El banderín

Estaba casi todo listo. La nena buscaba como loca la bufanda que va, siempre, junto a la foto del equipo del noventa y seis, aquel que no ganó nada pero obtuvo los primeros tres puntos de la campaña la misma noche que este mundo me vio nacer. Mientras tanto, yo apilaba los cojines del sillón según la foto que mostraba el orden del partido anterior.
Unas horas antes, justo una hora y ni un segundo más, comenzamos con este ritual. A la nena, está de más decirlo, le irrita montones. Pero ella sabe que los días cuando juegan los muchachos deben ser así. Y claro está, ella obtiene algo a cambio. Esta vez me pidió ir a bailar de noche. ¿Qué ganas de estar junto a cientos de personas sudorosas y ebrias?
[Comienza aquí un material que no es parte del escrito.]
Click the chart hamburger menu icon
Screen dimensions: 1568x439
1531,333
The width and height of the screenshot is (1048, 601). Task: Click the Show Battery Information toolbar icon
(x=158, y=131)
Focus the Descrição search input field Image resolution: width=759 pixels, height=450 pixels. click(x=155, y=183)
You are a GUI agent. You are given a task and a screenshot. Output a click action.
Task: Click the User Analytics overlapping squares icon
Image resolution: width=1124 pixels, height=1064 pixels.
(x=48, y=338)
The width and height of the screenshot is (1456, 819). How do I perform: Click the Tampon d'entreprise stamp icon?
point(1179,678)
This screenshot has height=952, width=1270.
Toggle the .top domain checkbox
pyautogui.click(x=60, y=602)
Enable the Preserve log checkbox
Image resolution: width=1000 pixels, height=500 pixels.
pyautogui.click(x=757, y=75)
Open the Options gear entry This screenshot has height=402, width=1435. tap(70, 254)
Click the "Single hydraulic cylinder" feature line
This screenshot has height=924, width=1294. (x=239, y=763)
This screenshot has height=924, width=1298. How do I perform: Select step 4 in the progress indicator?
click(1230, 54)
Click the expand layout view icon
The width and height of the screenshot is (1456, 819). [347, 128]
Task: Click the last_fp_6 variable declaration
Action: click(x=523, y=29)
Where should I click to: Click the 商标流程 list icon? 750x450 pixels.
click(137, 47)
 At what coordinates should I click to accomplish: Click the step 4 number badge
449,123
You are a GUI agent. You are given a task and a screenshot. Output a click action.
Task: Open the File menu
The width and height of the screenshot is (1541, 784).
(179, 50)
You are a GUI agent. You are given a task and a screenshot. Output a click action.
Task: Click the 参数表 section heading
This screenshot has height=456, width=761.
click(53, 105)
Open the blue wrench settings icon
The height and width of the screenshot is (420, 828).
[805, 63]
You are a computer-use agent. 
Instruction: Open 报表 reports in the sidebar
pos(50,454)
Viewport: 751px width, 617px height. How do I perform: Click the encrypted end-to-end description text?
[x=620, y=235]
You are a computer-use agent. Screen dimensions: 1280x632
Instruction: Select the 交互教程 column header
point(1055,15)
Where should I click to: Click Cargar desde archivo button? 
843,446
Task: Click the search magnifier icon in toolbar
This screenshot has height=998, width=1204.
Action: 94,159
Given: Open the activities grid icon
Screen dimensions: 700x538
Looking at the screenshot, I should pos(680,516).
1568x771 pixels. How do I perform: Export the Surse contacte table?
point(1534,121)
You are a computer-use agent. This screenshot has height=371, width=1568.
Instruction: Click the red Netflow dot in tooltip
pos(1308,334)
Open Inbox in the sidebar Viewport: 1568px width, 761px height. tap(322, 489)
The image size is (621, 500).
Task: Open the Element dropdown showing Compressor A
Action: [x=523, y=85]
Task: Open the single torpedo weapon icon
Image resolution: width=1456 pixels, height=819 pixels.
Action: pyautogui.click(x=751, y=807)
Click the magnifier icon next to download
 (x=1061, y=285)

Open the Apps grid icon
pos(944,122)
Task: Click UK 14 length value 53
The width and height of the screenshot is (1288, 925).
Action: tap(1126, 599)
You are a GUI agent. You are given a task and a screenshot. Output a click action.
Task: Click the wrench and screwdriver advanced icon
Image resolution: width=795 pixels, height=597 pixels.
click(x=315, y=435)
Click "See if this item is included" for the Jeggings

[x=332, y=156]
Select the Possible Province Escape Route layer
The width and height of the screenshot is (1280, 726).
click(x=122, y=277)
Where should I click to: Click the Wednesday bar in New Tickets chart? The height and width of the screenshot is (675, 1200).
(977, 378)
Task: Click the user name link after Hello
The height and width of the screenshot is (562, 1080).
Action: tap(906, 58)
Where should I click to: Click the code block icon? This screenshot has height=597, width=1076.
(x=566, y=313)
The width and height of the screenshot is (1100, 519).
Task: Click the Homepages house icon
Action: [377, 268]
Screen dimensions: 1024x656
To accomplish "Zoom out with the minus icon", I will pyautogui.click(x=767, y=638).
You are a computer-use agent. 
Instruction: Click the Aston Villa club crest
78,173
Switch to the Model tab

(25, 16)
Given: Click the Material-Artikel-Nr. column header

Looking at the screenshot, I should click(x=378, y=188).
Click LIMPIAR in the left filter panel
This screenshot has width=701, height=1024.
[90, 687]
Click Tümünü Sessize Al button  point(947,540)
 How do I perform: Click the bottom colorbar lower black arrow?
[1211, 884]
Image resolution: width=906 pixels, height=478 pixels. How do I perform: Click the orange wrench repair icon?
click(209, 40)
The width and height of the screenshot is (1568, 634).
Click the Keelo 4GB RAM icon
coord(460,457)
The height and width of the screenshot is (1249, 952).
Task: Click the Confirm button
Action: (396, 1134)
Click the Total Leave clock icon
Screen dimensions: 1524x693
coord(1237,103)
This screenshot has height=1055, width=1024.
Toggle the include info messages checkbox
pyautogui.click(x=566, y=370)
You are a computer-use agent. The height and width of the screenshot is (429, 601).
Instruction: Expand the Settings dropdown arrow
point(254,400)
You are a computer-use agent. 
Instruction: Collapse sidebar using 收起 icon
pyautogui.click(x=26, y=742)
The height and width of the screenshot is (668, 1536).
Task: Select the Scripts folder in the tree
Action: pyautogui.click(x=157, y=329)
Así, de mala gana, le prometí la salida mientras poníamos las cortinas color verde, abríamos todas las puertas del hogar, metíamos la cerveza a la heladera y corríamos tres veces la escalera de arriba abajo.
A partir de entonces, el ritual se volvía personal, en la habitación del banderín.
La primera vez que pisé una cancha de fútbol yo era un niño, siete u ocho años tal vez. Mi padre me llevó, con la playera puesta de su equipo: una camiseta blanca con una franja negra cruzaba su gran pecho, y sobre la franja el escudo al que amó cada minuto de su vida. En ese entonces vivíamos en otra ciudad, aquella donde mi padre y mi madre crecieron y se conocieron.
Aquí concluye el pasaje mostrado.